Your teeth may be the hardest part of your body, but they can still experience damage. You are probably used to frequently using them for things you don’t think twice about, most of which are not good. You might not know that some of those habits are bad for you, so here are six of them that you should stop as soon as possible. Hopefully, if you’re successful, you might have a few good teeth left by the time you turn fifty.
1. Brushing Incorrectly
The whole point of brushing is to keep the teeth in top-notch shape to do what they are meant to do, eating and chewing. But there is a wrong way to do it, that will cause more harm than good. Excessive brushing, for example, is not a good idea since it can make your teeth more sensitive than they should be. Using a brush with soft bristles in addition to your fluoride toothpaste is good enough to cleanse your mouth.
Apart from brushing, you can pick up other healthy cleansing habits such as flossing. Doing it once a day is enough to remove food particles that your bristles cannot reach. Also, avoid brushing your teeth immediately after eating. That’s because you run the risk of destroying your teeth by adding more acid. Wait for about 30 minutes for your saliva to naturally mineralise your mouth before going in.
2. Chewing On Hard Things
Even the toughest things have vulnerabilities and for your teeth, hard objects are a risk. They might not completely break the tooth, but you might experience a little chipping. It can become satisfying to chomp down on those crunchy textures since you don’t see the effects immediately. With time, however, your teeth will become fractured and weak. So slow down on the ice, popcorn kernels and seeds that look and taste delicious.
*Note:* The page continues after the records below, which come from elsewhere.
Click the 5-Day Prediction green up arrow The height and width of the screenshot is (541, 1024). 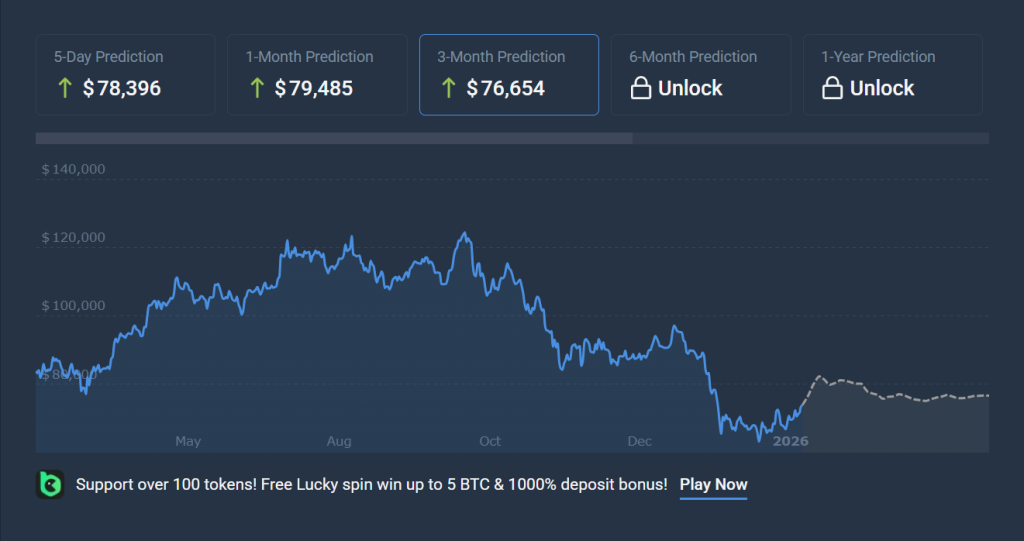pos(65,89)
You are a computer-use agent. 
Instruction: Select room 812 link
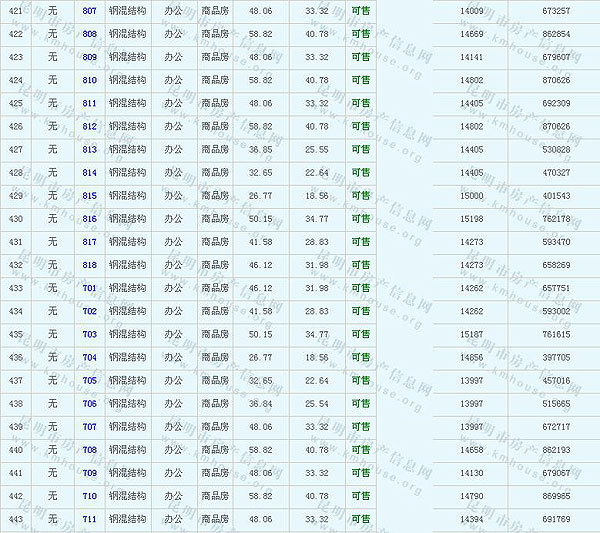tap(90, 126)
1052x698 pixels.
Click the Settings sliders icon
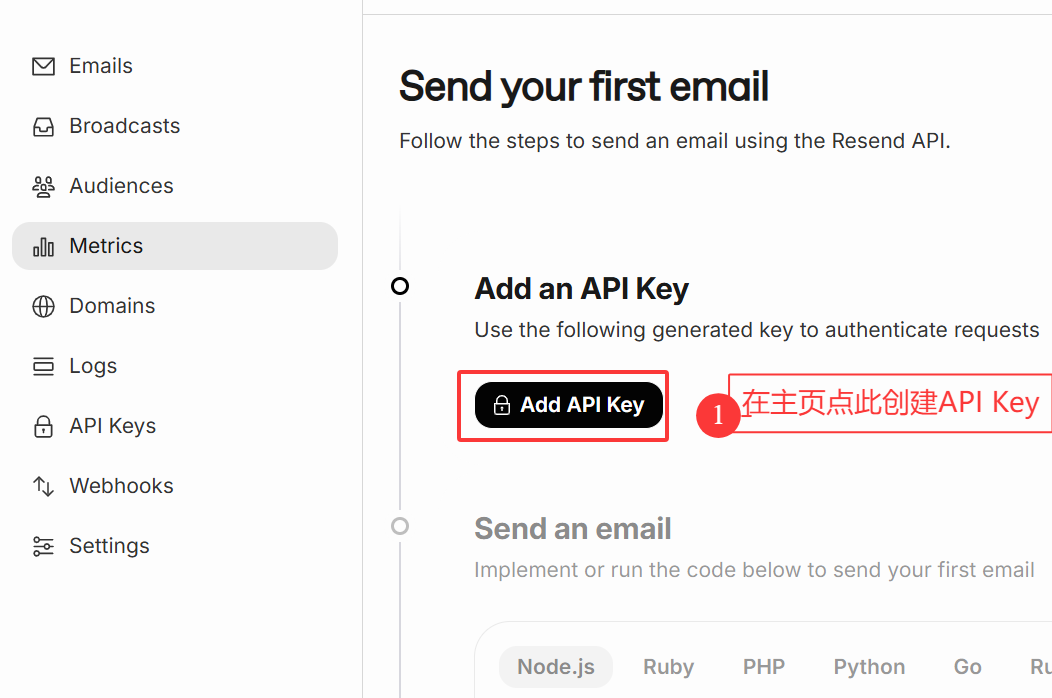pos(44,546)
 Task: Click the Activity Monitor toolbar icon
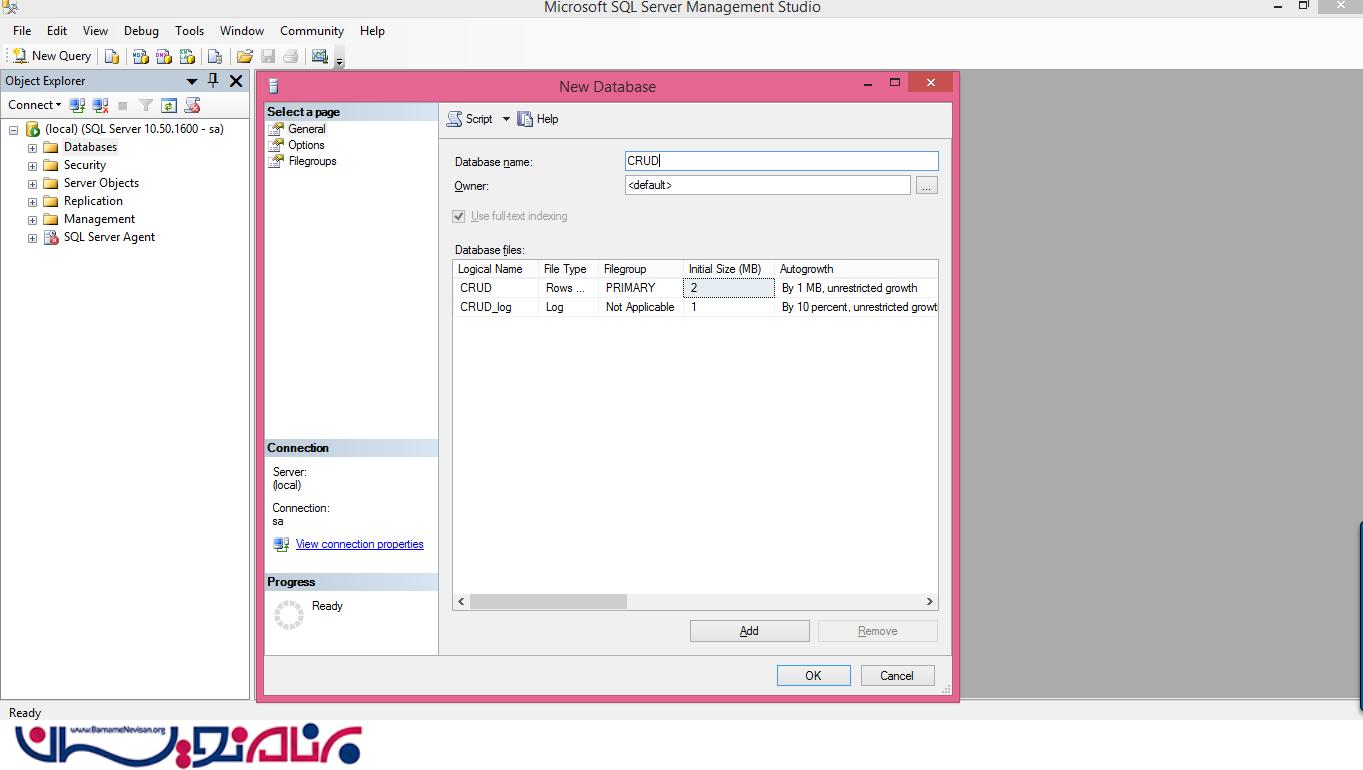click(320, 56)
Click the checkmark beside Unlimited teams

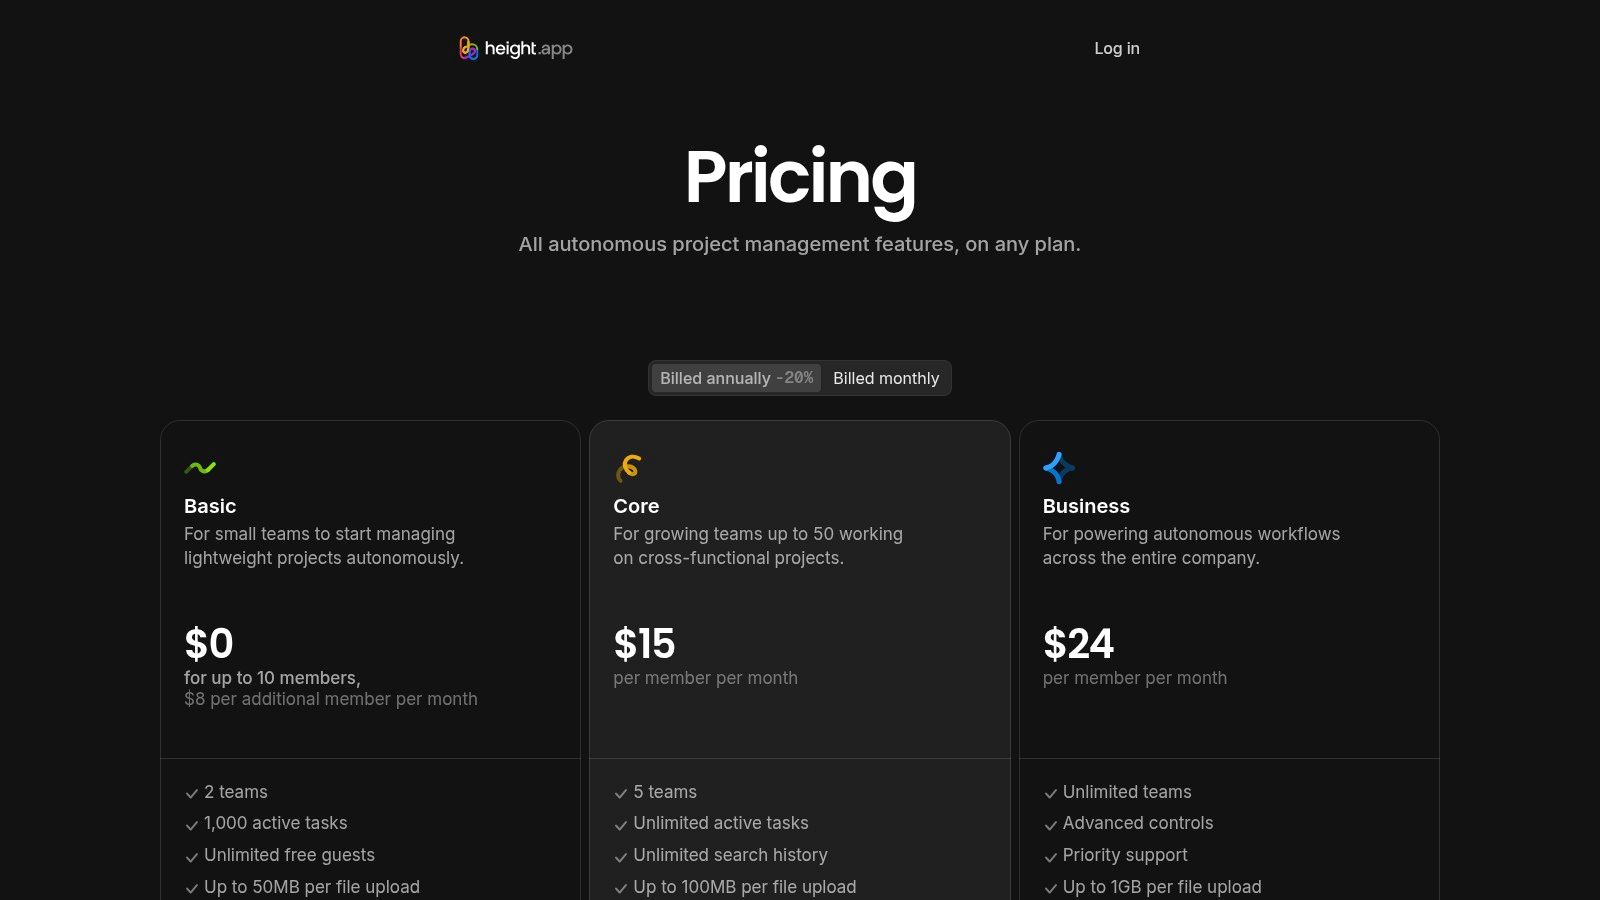pyautogui.click(x=1050, y=793)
3. Making A Tool Out Of Your Teeth
Now this one needs to be announced with a megaphone because a lot of people can relate. Do you remember the last time you opened a bottle of soft drink with your teeth? If you do, then take a seat and carefully read this. Please don’t do it again! Your teeth are meant for chewing and eating, and that’s it. Otherwise, there wouldn’t be any bottle openers, scissors, knives etc. Yes, it might be convenient, but the long term effects are not pretty. Not only will you hurt your teeth, but your gums may also suffer, and you’ll need more trips to the dentist than necessary.
4. Eating Too Much Sugar
Your sweet tooth can easily take you one step closer to many oral problems if you don’t put a limit on how much sugar you consume. Candy, soda, and other sweet snacks are really not good for your teeth, especially in excess. The fact is that it is irresistible and almost impossible to cut out sugar from your diet. But moderation is possible and so start by gradually cutting your intake of some of these things if you can.
You might realise that you are consuming some things out of impulse or habit and so start with those. Then gradually replace them with healthier options like water. You can also decide to clean your teeth after taking sticky candy, for example, which can sit in your teeth and become a breeding ground for bacteria.
5. Biting Your Nails
Your hands are considered to be one of the dirtiest parts of your body since they are used to touch almost everything. Also, because bacteria and other harmful organisms are so small, it is difficult to know what is on your hands. Putting them in your mouth doesn’t seem like a great idea anymore, does it? The dirt that could be trapped under your nails are not at all tooth-friendly and are capable of infecting or irritating your teeth and gums. Also, gnawing at your nails can cause your teeth to shift in the process, which can affect your appearance and
increase your risk of cavities.
6. Grinding Or Clenching Your Teeth
Apart from nail-biting, another thing that people use to cope when they are nervous is teeth grinding or clenching. Some even go the extra mile to bite the inside of their cheeks or lips. While the act can be unconscious for some, all of it is bad for your teeth, and so you’ll have to make a conscious effort to put a stop to it. You’re likely to wear of your enamel when you grind your teeth, and you’re also injuring your jaw by biting your cheeks and lips. This might lead to gum disease and headaches, and you might need to be examined by the doctor.